Konsep 'sunnyata' dalam Buddhisme mengalami evolusi pemahaman. (Lihat uraian dari Wikipedia di atas.)
Dimulai dari
Theravada, 'sunnyata' berkembang dari konsep
'anatta' dan
'paticca-samuppada'. Dalam
Sunnya-sutta, ketika Ananda bertanya kepada Sang Buddha: "Orang bilang 'dunia ini kosong'; apa artinya 'dunia ini kosong', Bhante?" - Sang Buddha menjawab: "Dunia ini
kosong dari atta, dan segala sesuatu yang berkaitan dengan atta."
Dalam
Theravada, 'sunnyata' juga mengacu pada
pengalaman meditasi yang disebut
"emancipation of the mind by Emptiness (sunnata ceto vimutti)", sebagai realisasi dari kata-kata Sang Buddha di atas. (MN 1.29)
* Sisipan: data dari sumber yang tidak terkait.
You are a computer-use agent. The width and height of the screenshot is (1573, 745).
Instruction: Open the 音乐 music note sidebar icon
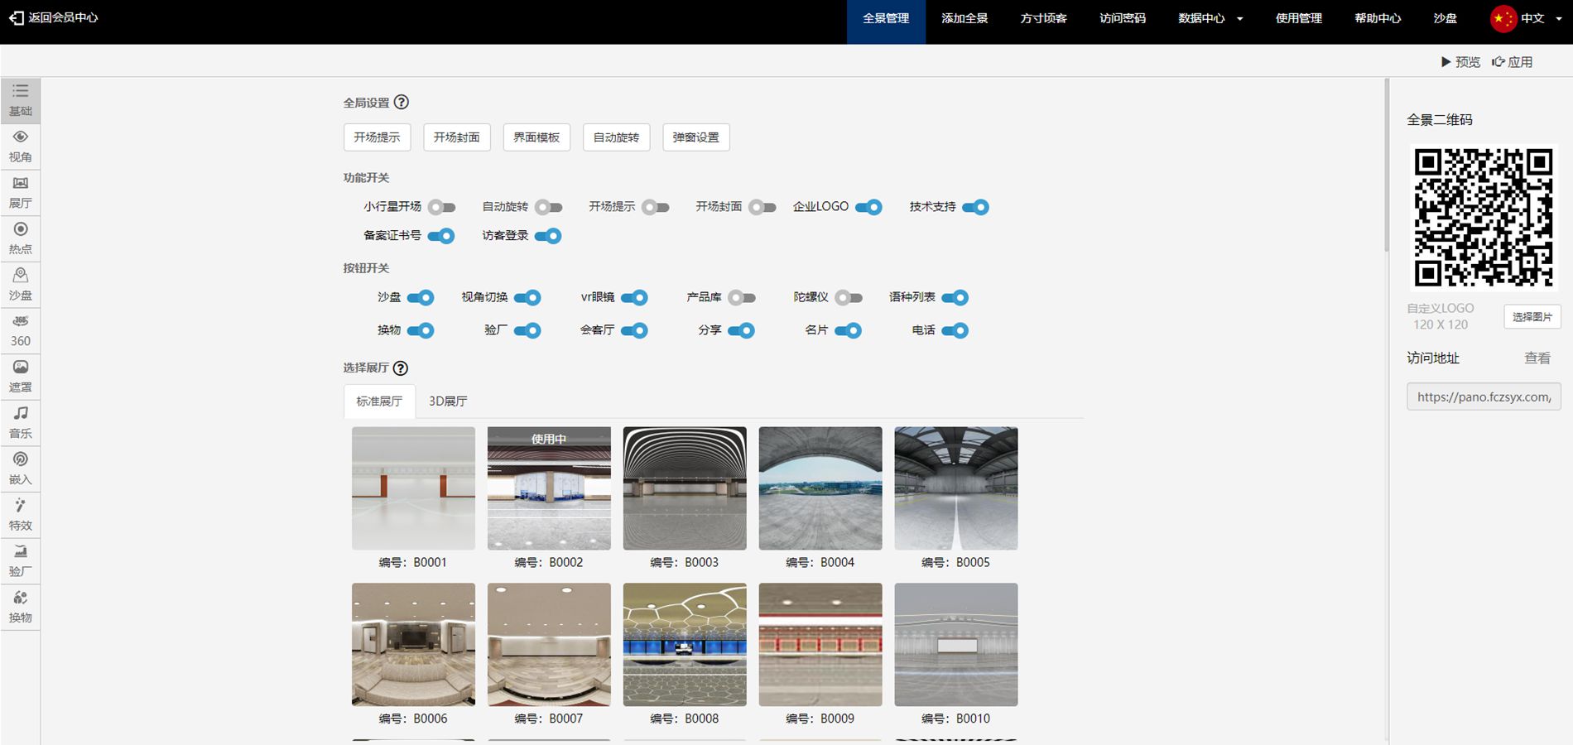coord(21,421)
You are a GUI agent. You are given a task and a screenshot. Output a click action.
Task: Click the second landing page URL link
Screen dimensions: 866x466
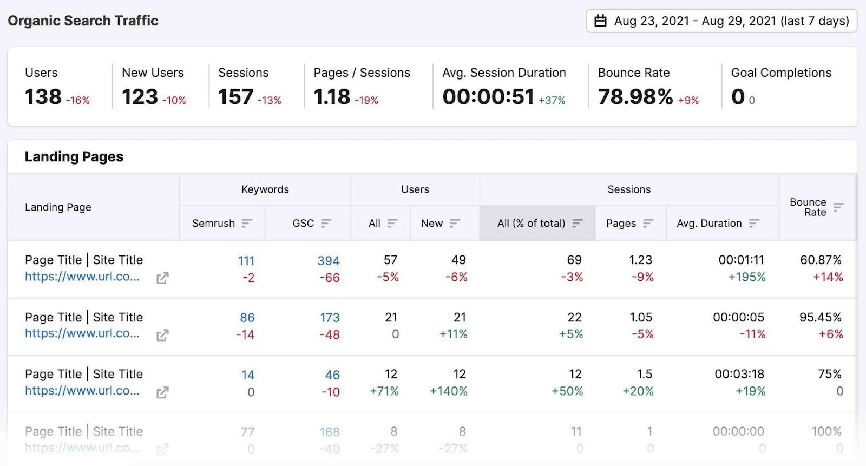pos(82,333)
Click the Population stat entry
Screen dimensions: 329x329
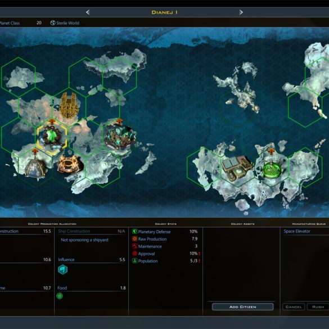pos(166,261)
Kemudian, setelah zaman Sang Buddha, konsep 'sunnyata' dikembangkan oleh
Nagarjuna dalam aliran
Madhyamika, yang menjadi intisari dari filsafat Jalan Tengah dari Mahayana.
Di dalam
Mahayana, konsep 'sunnyata' berkembang menjadi
'kosong dari hakikat dalam dirinya sendiri' (svabhava). Ini berlaku untuk apa pun yang bisa kita kenali. Bahkan ini berlaku untuk fenomena
Buddha dan
Ajaran, semuanya kosong.
Dalam
Vajracchedika-sutra, Sang Buddha berkata, "Barang siapa melihatku sebagai rupa, dan berpikir tentang aku sebagai suara, cara berpikir mereka salah. ... Buddha tidak dapat dipahami dengan benar dengan cara apa pun."
Dalam
Prajna-paramita-hrdaya-sutra, konsep 'sunyata' berkembang lebih jauh lagi:
"Panca-skandha ini kosong, tidak punya hakikat atau esensi." Tetapi di situ sekaligus juga dinyatakan, "kekosongan ini sama dengan rupa ... vedana ... dst" (yang berarti ada kepenuhan). Jadi,
kekosongan itu pada saat yang sama adalah sama dengan apa yang biasanya kita kenal sebagai rupa, vedana ... dst.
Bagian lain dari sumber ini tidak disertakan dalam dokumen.